Instruction |
Render the stretch from the first line through the line that contains "coord(657,184)" as a numbered list, omitting blank lines and leaving the pictures out.
————
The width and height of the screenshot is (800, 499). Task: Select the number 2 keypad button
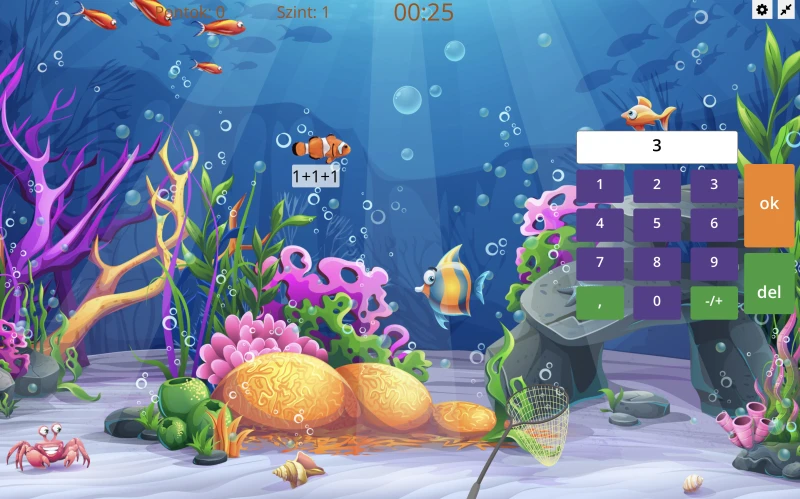coord(657,184)
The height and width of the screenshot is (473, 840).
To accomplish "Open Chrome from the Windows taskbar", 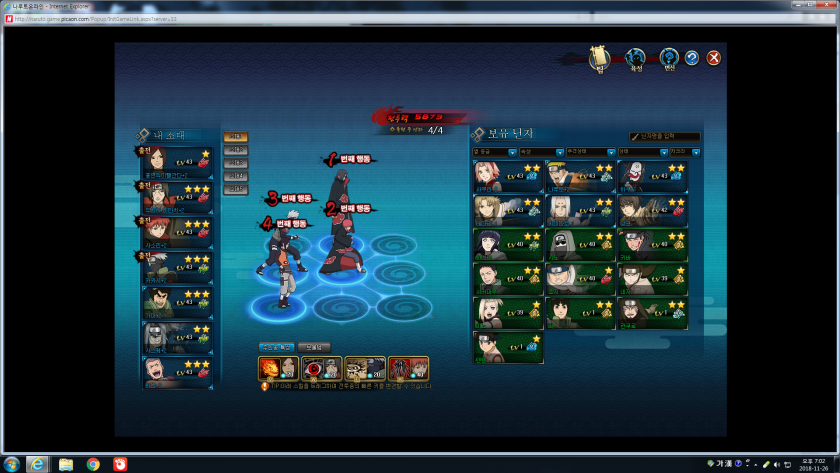I will (93, 464).
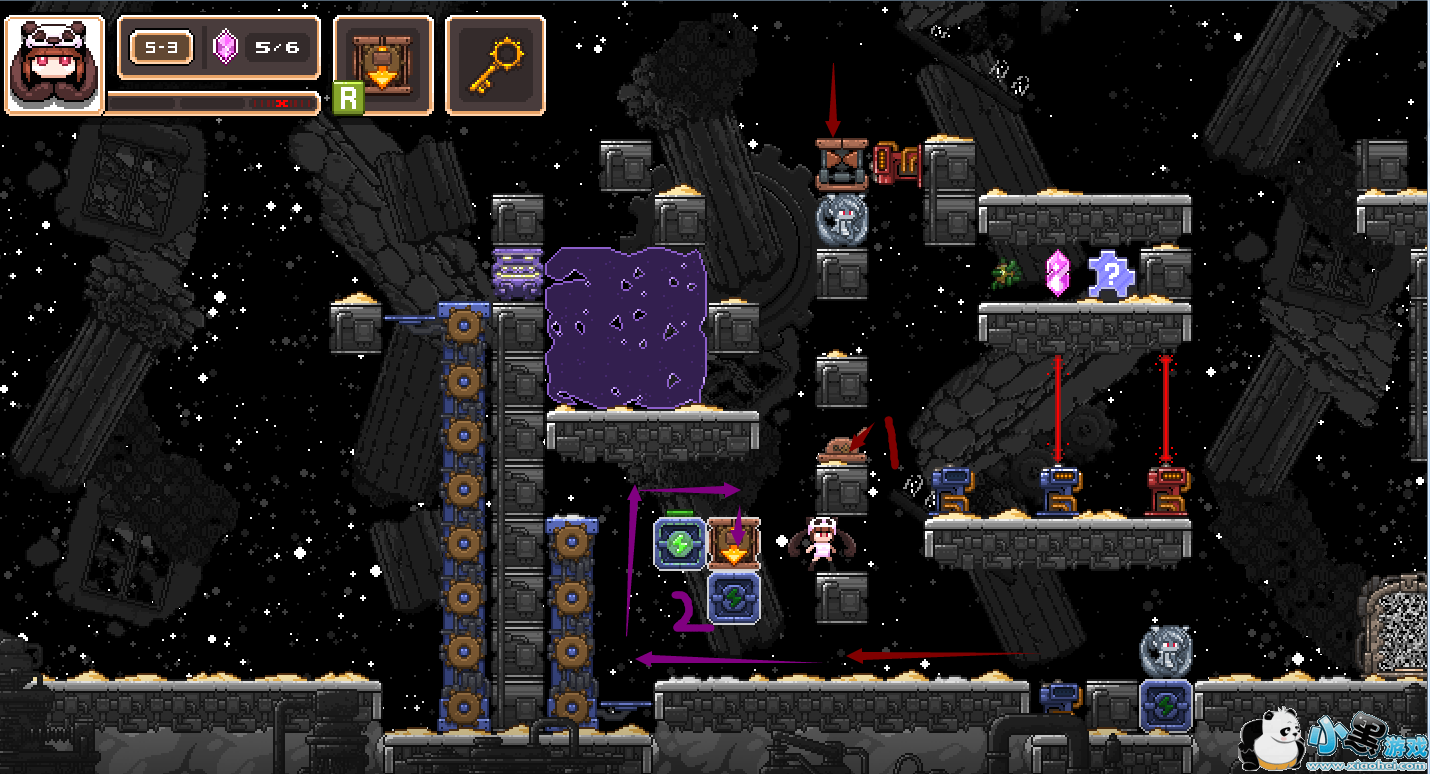The width and height of the screenshot is (1430, 774).
Task: Click the panda-hood character portrait
Action: tap(55, 65)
————
Task result |
1. The width and height of the screenshot is (800, 499). Task: Select the number 2 keypad button
2. coord(657,184)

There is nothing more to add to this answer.